◆ **Directions**
All lines from the one containing "This screenshot has" through the final line of the records below should be reproduced exactly, with the pictures left out.

#### Provided records ####

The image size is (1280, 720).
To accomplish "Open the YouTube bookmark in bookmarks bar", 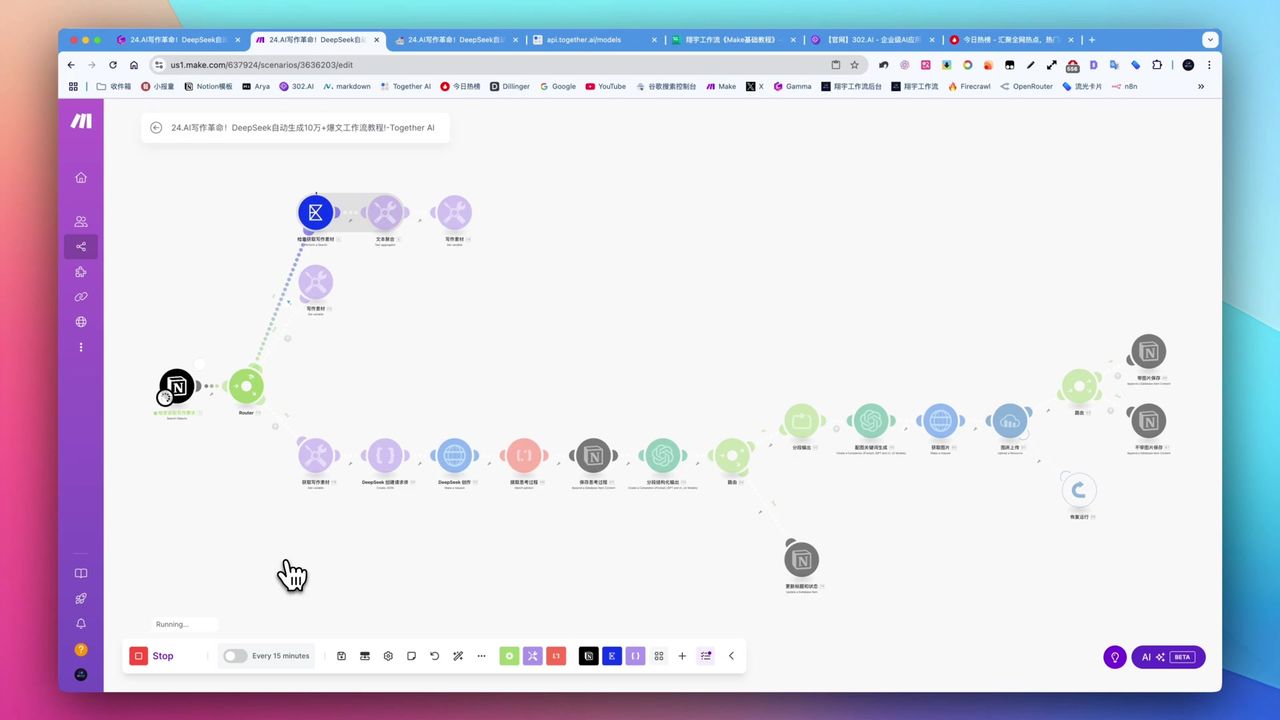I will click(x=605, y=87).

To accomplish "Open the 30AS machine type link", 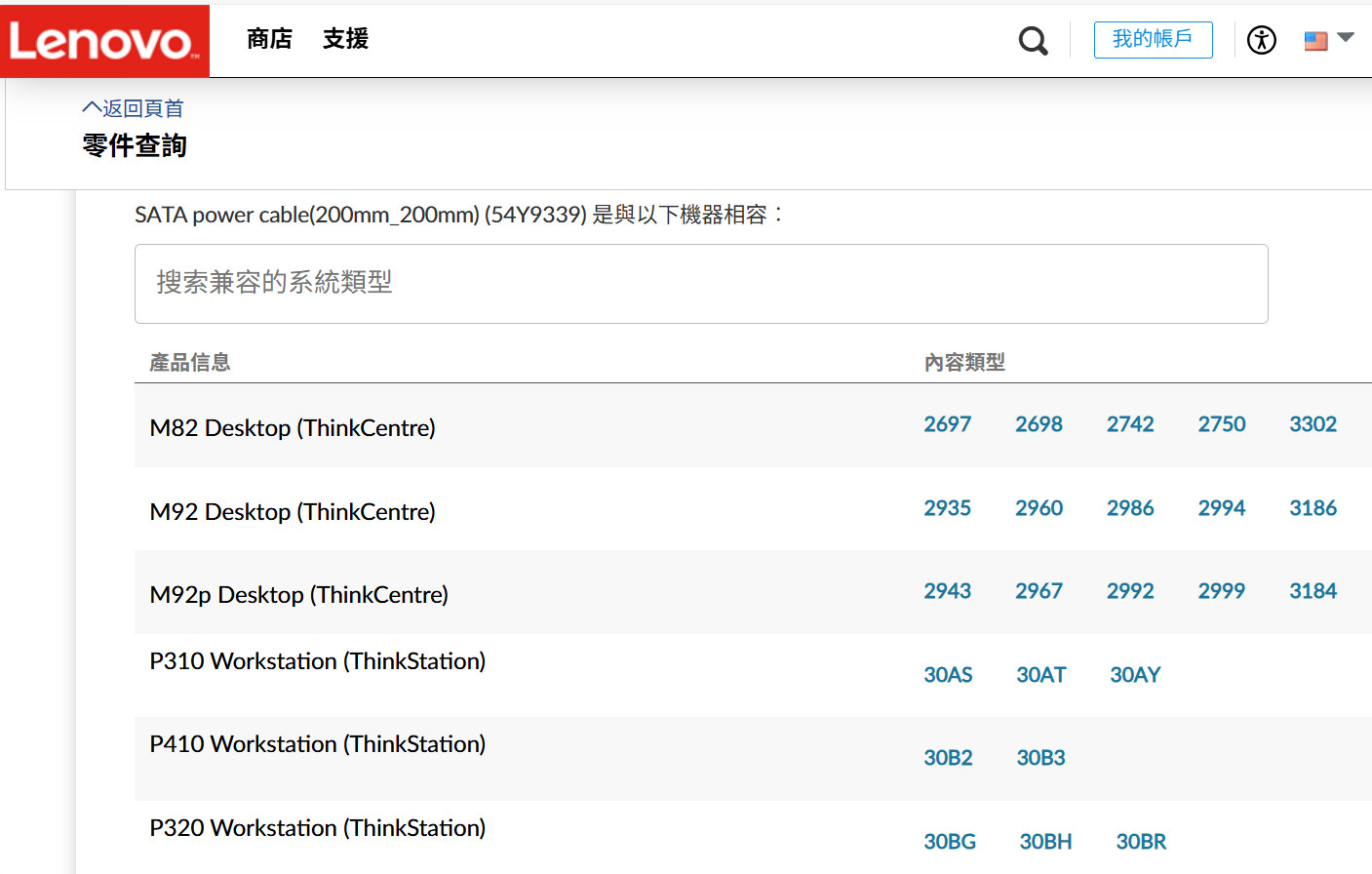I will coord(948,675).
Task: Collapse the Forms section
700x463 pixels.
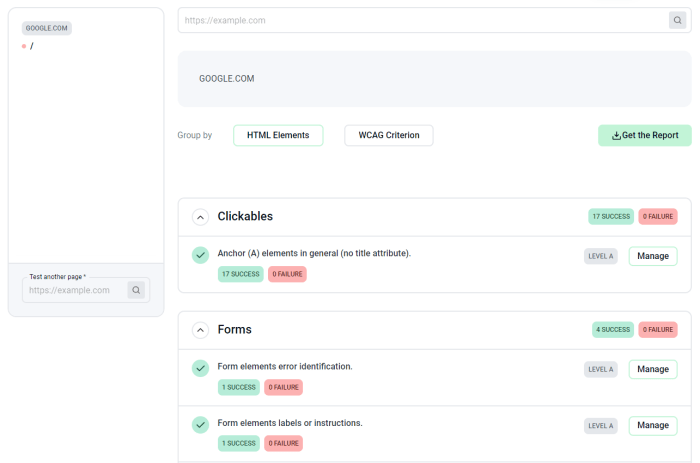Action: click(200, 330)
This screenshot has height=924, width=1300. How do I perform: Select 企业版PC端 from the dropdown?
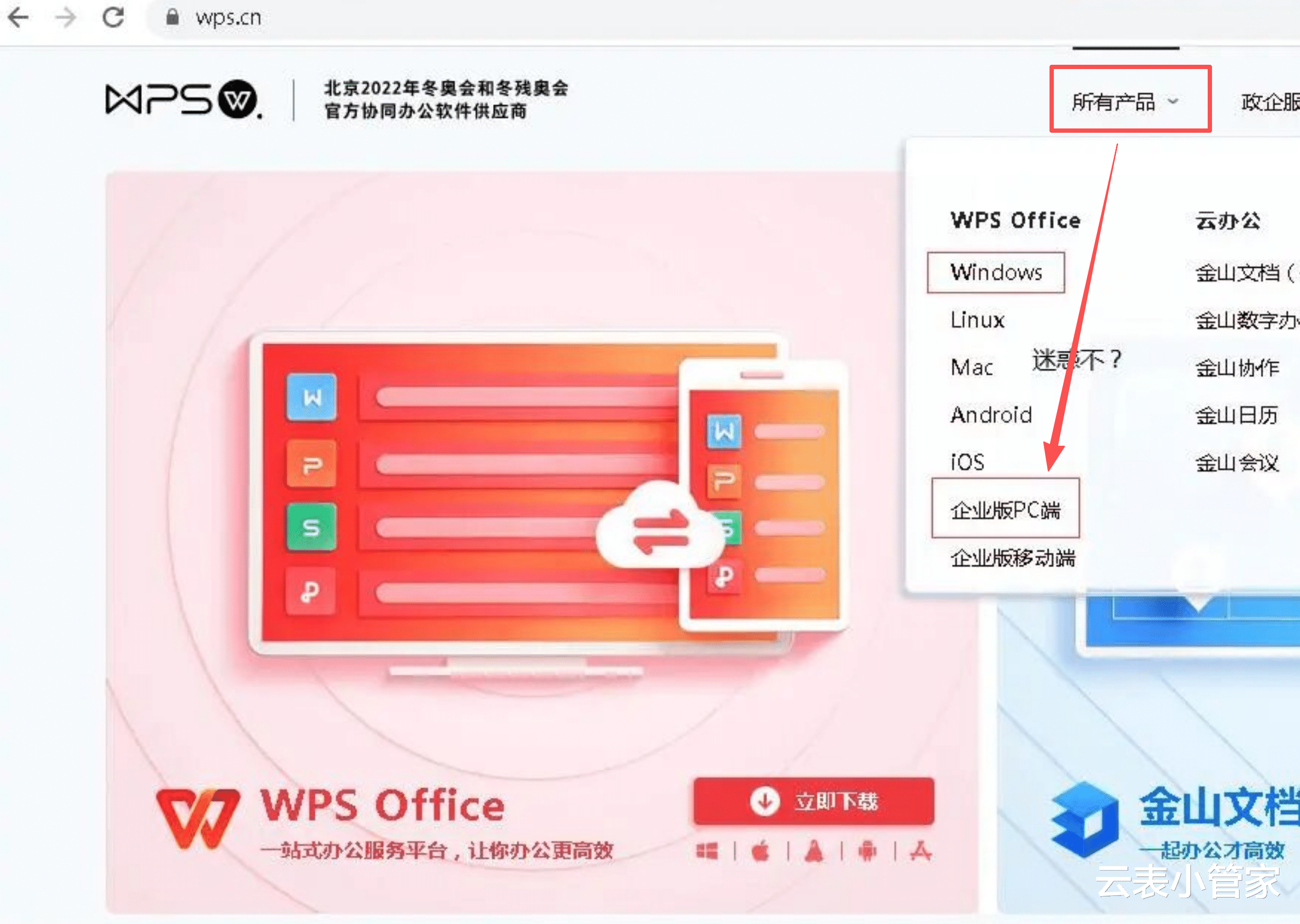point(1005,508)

####

◆ **Solution to this problem**
This screenshot has height=924, width=1300. How do I perform: Select 企业版PC端 from the dropdown?
point(1005,508)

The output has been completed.